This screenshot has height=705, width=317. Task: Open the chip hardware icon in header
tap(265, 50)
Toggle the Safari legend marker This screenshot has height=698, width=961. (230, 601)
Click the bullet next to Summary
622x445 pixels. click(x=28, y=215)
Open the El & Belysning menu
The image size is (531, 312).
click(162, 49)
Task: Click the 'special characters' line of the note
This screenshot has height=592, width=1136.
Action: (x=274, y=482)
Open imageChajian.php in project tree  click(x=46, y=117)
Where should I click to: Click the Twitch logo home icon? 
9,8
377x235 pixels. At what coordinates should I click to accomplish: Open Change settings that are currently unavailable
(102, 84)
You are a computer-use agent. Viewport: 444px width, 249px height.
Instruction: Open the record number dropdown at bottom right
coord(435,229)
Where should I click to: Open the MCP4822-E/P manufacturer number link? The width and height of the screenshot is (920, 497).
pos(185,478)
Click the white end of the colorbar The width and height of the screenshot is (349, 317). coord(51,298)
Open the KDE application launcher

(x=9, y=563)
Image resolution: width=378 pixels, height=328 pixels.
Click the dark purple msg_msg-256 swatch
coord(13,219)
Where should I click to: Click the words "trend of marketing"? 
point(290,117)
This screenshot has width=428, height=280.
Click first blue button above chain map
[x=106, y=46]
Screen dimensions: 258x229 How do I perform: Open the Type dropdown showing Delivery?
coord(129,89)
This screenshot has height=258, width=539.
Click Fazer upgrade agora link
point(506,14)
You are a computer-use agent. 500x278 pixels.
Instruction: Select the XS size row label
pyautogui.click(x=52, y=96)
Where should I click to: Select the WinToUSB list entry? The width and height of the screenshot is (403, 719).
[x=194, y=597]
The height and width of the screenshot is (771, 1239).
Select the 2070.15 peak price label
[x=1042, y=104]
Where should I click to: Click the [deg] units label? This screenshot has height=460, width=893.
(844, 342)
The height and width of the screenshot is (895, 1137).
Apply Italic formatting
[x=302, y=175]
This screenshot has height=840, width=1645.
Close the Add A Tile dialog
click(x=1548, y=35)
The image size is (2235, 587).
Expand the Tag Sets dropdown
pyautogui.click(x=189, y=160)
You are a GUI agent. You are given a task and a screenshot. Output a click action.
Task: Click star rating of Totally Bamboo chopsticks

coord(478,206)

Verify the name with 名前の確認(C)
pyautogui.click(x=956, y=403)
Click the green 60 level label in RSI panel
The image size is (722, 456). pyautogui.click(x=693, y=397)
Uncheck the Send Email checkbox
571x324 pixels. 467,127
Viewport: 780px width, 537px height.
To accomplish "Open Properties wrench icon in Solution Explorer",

------------------------------

_Your assignment_:
Which lines contain "agent"? Copy each of them from the listing.

_Task result_:
You are a computer-use agent. Viewport: 444px width, 249px height.
You are a computer-use agent. 500x278 pixels.
You are a GUI agent. You are given a task and a screenshot. Output a click action.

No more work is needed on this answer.